ARIEL: Yeah, I totally agree, and it's not fair that we judge them that we don't know what specifically we know in our field because we work in this field, and then they will go to another job with a totally different thing, and then it will be the same all over again. Yeah, it's true that something should be somehow separated between the hiring, the more social, sociological part, or
TIM: And I think that the fact that they have the soft skills, the company culture, and maybe the more psychological background, I feel like that maybe then flavors how they view candidates because they'll always view them through the lens of how do they interact with me? Do I feel like they're a good cultural fit? I feel like they personally maybe overweight that because they're not in a position to judge the technical skills. What do you think?
ARIEL: Yes, I agree there should be some kind of scoring system where they can only talk about this part, the part of the interactions and, you know, the psychological behavior and everything, because really, in the part in the field that they don't know about, they didn't study, you know, that this employee went to the university and studied mathematics, and they didn't I don't think that should even be expected to do This part should be divided.
TIM: And is it a challenge then that people in data roles, or let's say any really technical field, often very smart people, have maybe less good social skills, in inverted commas, that then must mean that lots of, like, slightly awkward geniuses must struggle to get past those initial stages?
ARIEL: Yes, I think that the HR eventually gets used to understanding that this is the level they expect you to be at, and you know that it's—I agree that in the beginning they will say, Okay, but maybe it's not enough in the behavior, and then they understand that everybody is like this in the field. So yes, but also if everybody is like this, it's probably harder to evaluate because these people are harder to evaluate in this manner.
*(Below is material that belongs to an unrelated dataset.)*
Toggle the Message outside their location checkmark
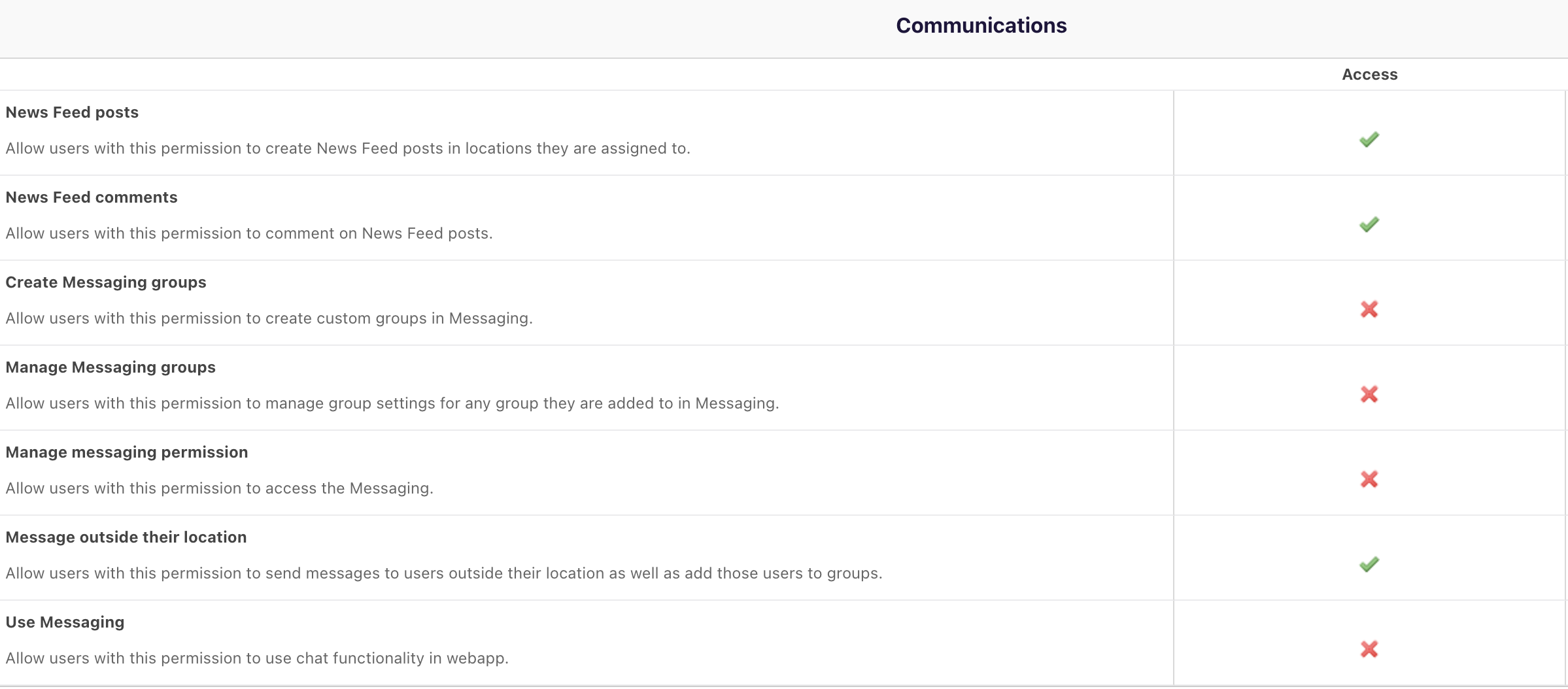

TIM: Yes, it must be so challenging. One final question for you is what about candidates? So, candidates listening to this who we've talked about a lot of doom and gloom of the challenge of getting jobs in this AI era, but what I think would be helpful for them to know is what's going to improve their chances of success. If you think back to the candidates who you've hired and those who you haven't hired, are there certain common factors, like typical reasons why candidates would fail to ultimately get an offer?
ARIEL: Yes, first of all, unfortunately, I feel it's something that it's hard for the candidates to change, specifically in my case, because they don't know exactly what the assessment will be, and I want to see that they understand me and I understand them, so it's something that is hard to teach, but for me, I would say maybe it's naive to be as real as you can. Don't exaggerate, and just do your best and be real. I think for me it helps. It's hard to not show your real self in the interview, so just be yourself.
TIM: That's a great bit of advice that applies to recruitment, probably applies to dating as well, and anything like that, that authenticity I think anyone who can see it would always value that, I think.